Im Grunde ist die Geschichte absolut traurig und dramatisch. Und die Vögel, die anfänglich als Hauptmotiv gesehen wurden konnten, werden nur Mittel zum Zweck. Um Frannys Dämonen zu enthüllen. Und sie besser verstehen zu lernen, mit ihr mitfiebern zu können. Denn der eigentliche Zugvogel, um den es hier geht, ist unsere Protagonistin selbst. Sie war immer rastlos, fühlte sich von Orten und Situationen eingeengt, musste sie fluchtartig nach einer Weile verlassen.
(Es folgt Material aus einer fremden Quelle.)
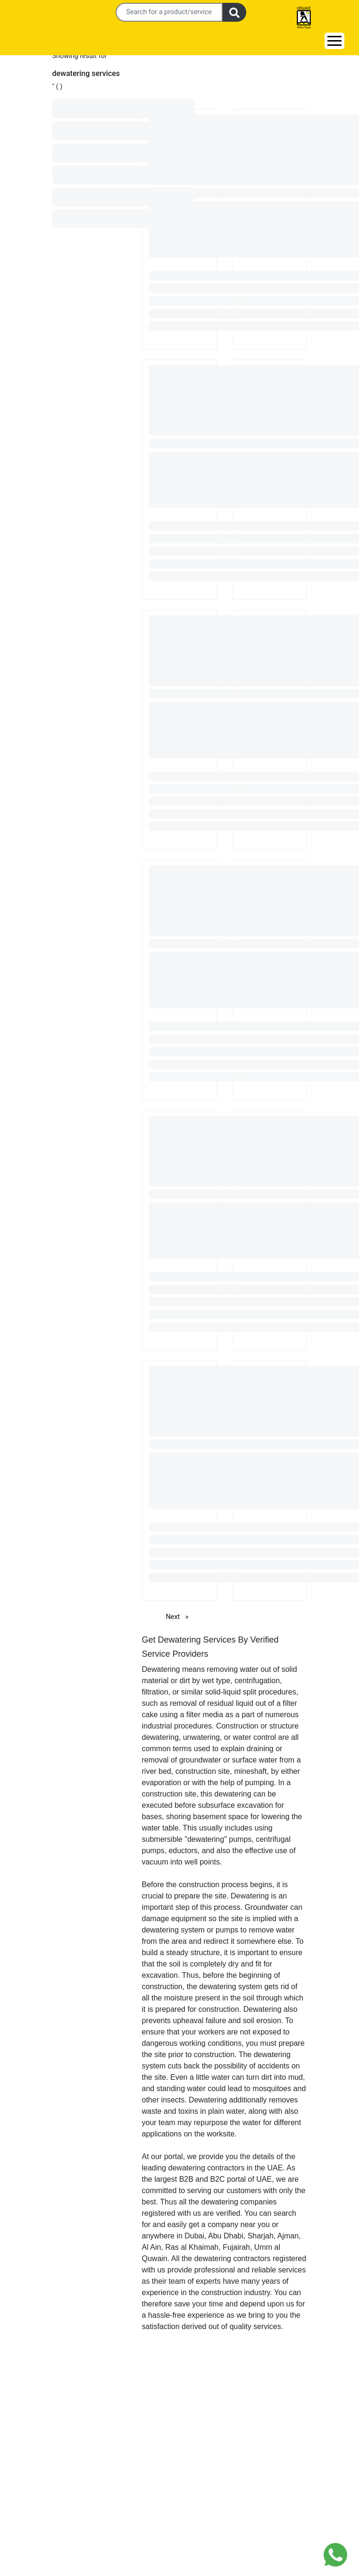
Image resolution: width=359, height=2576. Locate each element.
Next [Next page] (179, 1616)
„Mein Leben war ein Vogelzug ohne Ziel, und das an sich ist schon ein Widerspruch.“  (S. 150)

In Rückblicken lernen wir auch Frannys Ehemann kennen, ohne den sie gereist ist, wie so oft. Trotzdem trägt sie ihn bei sich, lässt ihn gedanklich und auch anhand von Briefen an ihrer Gedankenwelt teilhaben.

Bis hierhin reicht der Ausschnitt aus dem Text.